*Task goal*: In the Klagenfurt Airport passage, on what date did the airport open for civil operations?

*Exercise passage*:
Klagenfurt Airport (Flughafen Klagenfurt ) is a primary international airport near Klagenfurt, the sixth-largest city in Austria. It is located in the borough of Annabichl, 1.5 NM north-north-east of the city centre.

==History==
===Early years===
In 1905, Georg Count of Khevenhüller from Hochosterwitz Castle and in 1907 Dipl.-Ing. Joseph Sablatnig (Joseph Sablatnig was owner of the Fokker-Sablatnig, Deutsche Flugzeuge, Deutsche Motoren, Flugzeug Gesellschaft mbH, Berlin) were the first men in the sky over Carinthia and Klagenfurt.

In World War I and II, the airport of Klagenfurt was operated as a military airfield, and indeed Klagenfurt Airport was founded in 1914 as a military airport. The civil opening of Klagenfurt Airport on 17 May 1925, was an event for the City of Klagenfurt as well as for Carinthia. In June 1929, the pilot hero of World War I, Julius Fedrigoni Edler von Etschthal, has the function of flight director of the airport until 1939. After the end of World War II, Julius Fedrigoni was returned to Annabichl, he worked with low-budget flight operations. On 1 January 1952, Korv. Kpt. Julius Fedrigoni founded the Committee city of Klagenfurt and he was flight director until 1956.

From 1926 to 1938, seven airlines operated from Klagenfurt Airport. Countries like Germany, Italy, Yugoslavia and domestic flights to all major cities in Austria were connected with Klagenfurt.

===Decrease of operations===
In the spring of 2014, the airport's home carrier, Austrian Airlines, announced the closure of their ticketing and service counters at Klagenfurt Airport due to decreasing demand. Services were instead to be provided directly at the check-in counters. In April 2015, Austrian Airlines also announced that a closure of their domestic route to Vienna was under consideration within the next few years based on economic reasons. In the same year, the state government announced plans to partly sell its stakes in the airport to private investors.

As the airport suffered from a major decrease of passenger numbers in recent years, it was suggested by the management to establish major logistics and cargo operators here, which might be supported by the freight shipment operations handled at the relatively closely located harbours of the Adriatic Sea. The airport already features road and rail connections. However, Austrian Airlines stated later that the airport would not work for cargo operations due to noise complaints and the night curfew.

*Material provided*:
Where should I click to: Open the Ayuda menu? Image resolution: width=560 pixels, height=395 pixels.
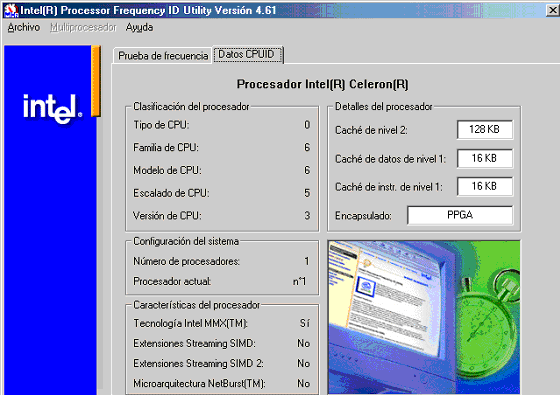tap(139, 27)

*Result of the exercise*: 17 May 1925